By a decision of the Town Council of 27 March 2009 the applicant was granted a plot of land bordering with the flat which she had bought from the K. company . On 17 August 2007 the applicant obtained title deeds to that land plot and started building a house.
On 16 December 2009 the Court of Appeal of the Autonomous Republic of Crimea (“the Court of Appeal”), upon request of P., a third party to the 2006 proceedings, renewed her time-limit for the appeal against the judgment of 2 November 2006. In doing so, it found, in particular, that there was no evidence in the case-file that P. had been present at the delivery of the judgment by the first-instance court or that the copy of that judgment had ever been sent to her.
On 17 February 2010, in the absence of the applicant and her lawyer, the Court of Appeal quashed the judgement of 2 November 2006 and rejected the applicant ’ s claim finding that the first-instance court had misapplied the relevant material law. In particular, relying on instructions of the Supreme Court issued in 2009 it noted that deals which were subjected to both notary certification and state registration, such as the one between the applicant and the K. company , could not be validated in court.
According to the applicant, neither she as the claimant nor the K. company as the defendant were notified of the appeal proceedings. Once aware of the judgment by chance, the applicant appealed against it to the Supreme Court complaining, inter alia , that she had not been informed of the appeal proceedings. On 25 March 2010 the Supreme Court rejected the applicant ’ s request for leave to appeal in cassation with a general ruling without addressing her arguments.
The quashing of the judgement of 2 November 2006 served as a ground for the subsequent annulment (upon P. ’ s claim) of the Yevpatoriya Court ’ s decision of 13 March 2007, the Town Council ’ s decision of 27 March 2009 granting the applicant the neighbouring plot of land and the respective title deeds.

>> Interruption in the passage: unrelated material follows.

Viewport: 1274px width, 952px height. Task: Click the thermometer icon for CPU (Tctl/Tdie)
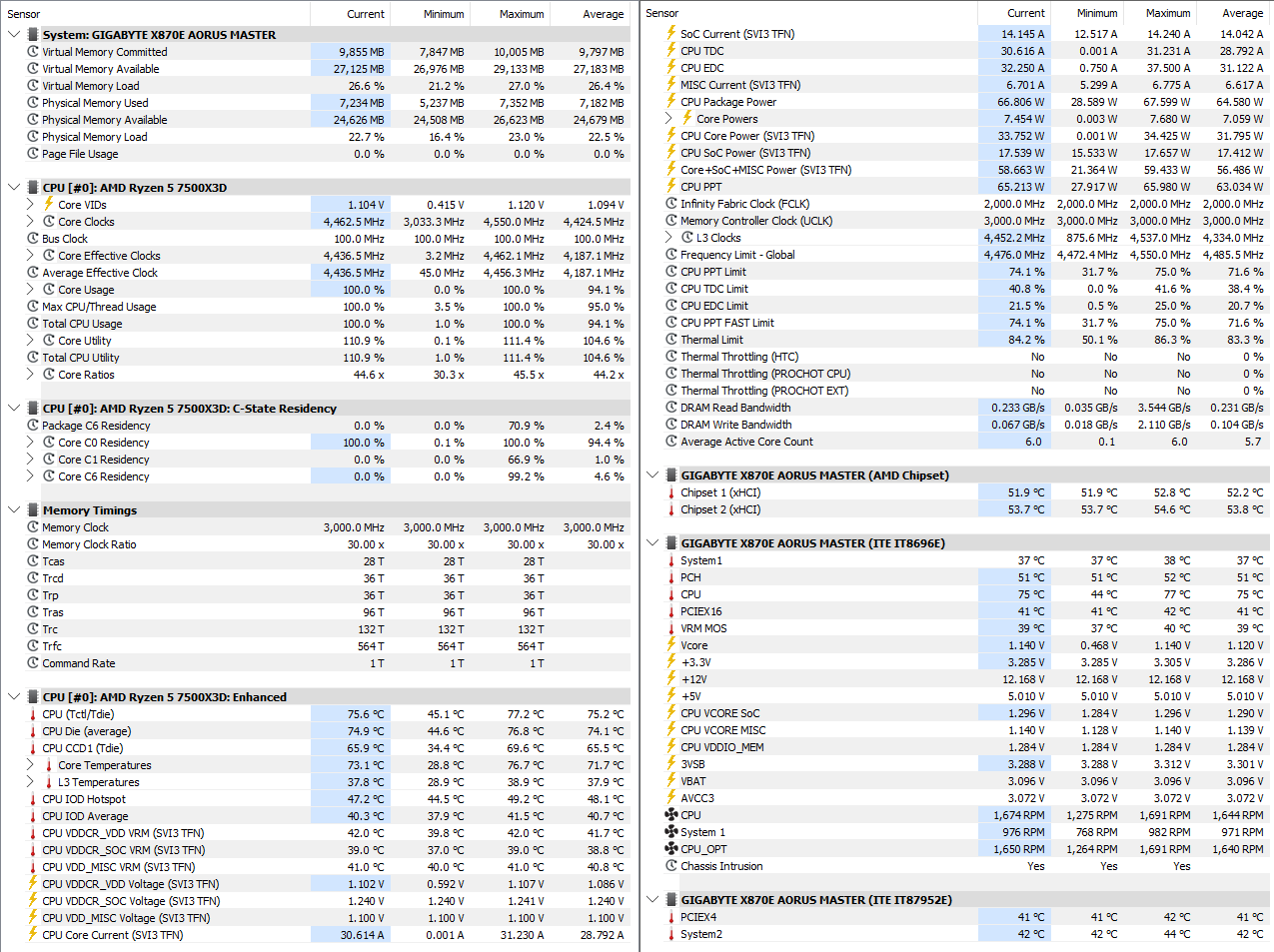pyautogui.click(x=33, y=714)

Furthermore, in 2015, the Yevpatoriya Court ordered the applicant to demolish the unfinished house she had erected on the land plot at issue noting that the applicant had no title to the land.

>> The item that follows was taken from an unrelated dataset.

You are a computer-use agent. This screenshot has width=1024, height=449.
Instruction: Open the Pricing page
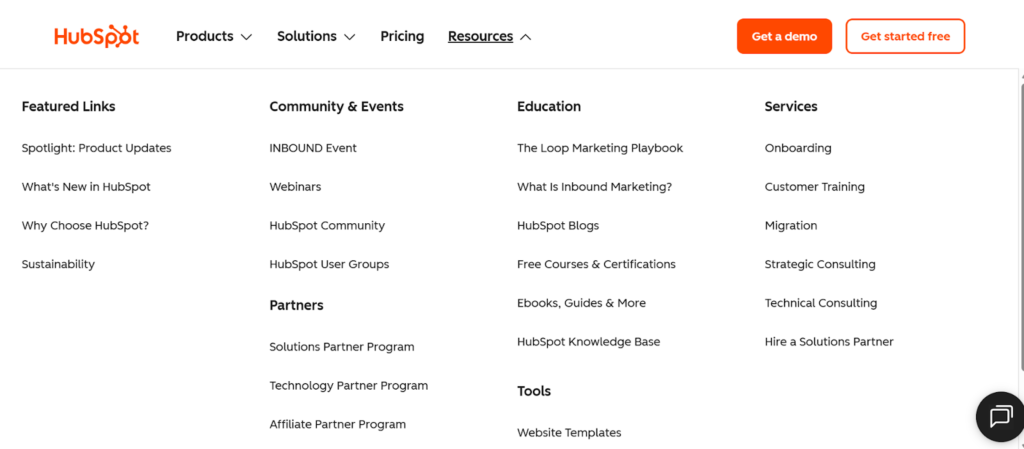(402, 36)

The applicant complains under Articles 6 § 1 and 13 of the Convention about the unfairness of the proceedings regarding her property rights. In particular, she was not informed of the appeal proceedings initiated by P. concerning the sale contract and therefore, not given an opportunity to present her position to the Court of Appeal. She also submits, relying on Article 1 of Protocol No. 1 to the Convention, that the refusal of the Court of Appeal to acknowledge her ownership resulting from the 2006 proceedings, and the subsequent deprivation of her ex lege acquired ownership of the plot of land had violated her property rights.
QUESTIONS TO THE PARTIES
1. Was the principle of equality of arms, as required by Article 6 § 1 of the Convention, respected during the proceedings in the applicant ’ s case? In particular, was the applicant duly informed of the appeal proceedings initiated in 2009 by P., including the time-limit extension ruling and the judgment of 17 February 2010?
2. Did the refusal of the Court of Appeal to acknowledge the applicant ’ s ownership resulting from the 2006 proceedings and the subsequent annulment by courts of the applicant ’ s title to the neighbouring plot of land constitute an interference with the applicant ’ s right to the peaceful enjoyment of her possessions under Article 1 of Protocol No. 1? If so, was the interference lawful for the purposes of that Article, did it pursue a legitimate aim in the general interest and did it strike a fair balance between the demands of the general interest and the requirements of the protection of the applicant ’ s rights guaranteed by this Article?